→ Quoted passage
+ + + +

Published date: 24 February 2018 |Please read NIROMP’s full response to the review of Fostering in England: NIROMP briefing & comment on – Fostering in England – February 2018
Introduction
This briefing considers ‘Foster Care in England’, a report of the independent review of foster care by Sir Martin Narey and Mark Owers’. The report was commissioned and published by the Department for Education on 6 February 2018.
The report summarises its findings and sets out 36 recommendations to improve the fostering system for children and foster carers. It should be read in conjunction with the Education Select Committee Report on foster care published December 2017.
Nadhim Zahawi MP, Parliamentary Under-Secretary of State for Children and Families, will consider both reports findings.
This important review will culminate in government consideration to what can be done to deliver sustainable improvements to the fostering system in England and to the outcomes for looked after children
Comment by the Chair, Sharon Martin on behalf NIROMP
Children in care and care leavers are an important group of children who need more intensive support to have the stable foundation that others take for granted. They have all too frequently been let down by people and systems. The challenges these children face are numerous. They deserve the highest standards of care and legal safeguards.
We welcome this review of fostering and are pleased with Sir Martin Narey and Mark Owers recognition of the positive outcomes achieved by the care system in England and the quality of foster care provided by so many families. We could not agree more that our care system and foster families are a success story. Children’s welfare generally improves over time as a result of the care provided by loving, committed foster carers.

+ + + +

→ Stated goal
Translate this sentence from the fostering briefing into Spanish: "They deserve the highest standards of care and legal safeguards."

→ Available data
+ + + +

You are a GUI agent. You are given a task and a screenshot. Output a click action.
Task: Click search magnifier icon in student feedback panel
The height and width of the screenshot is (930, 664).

+ + + +

→ Exercise response
Merecen los más altos estándares de cuidado y de garantías legales.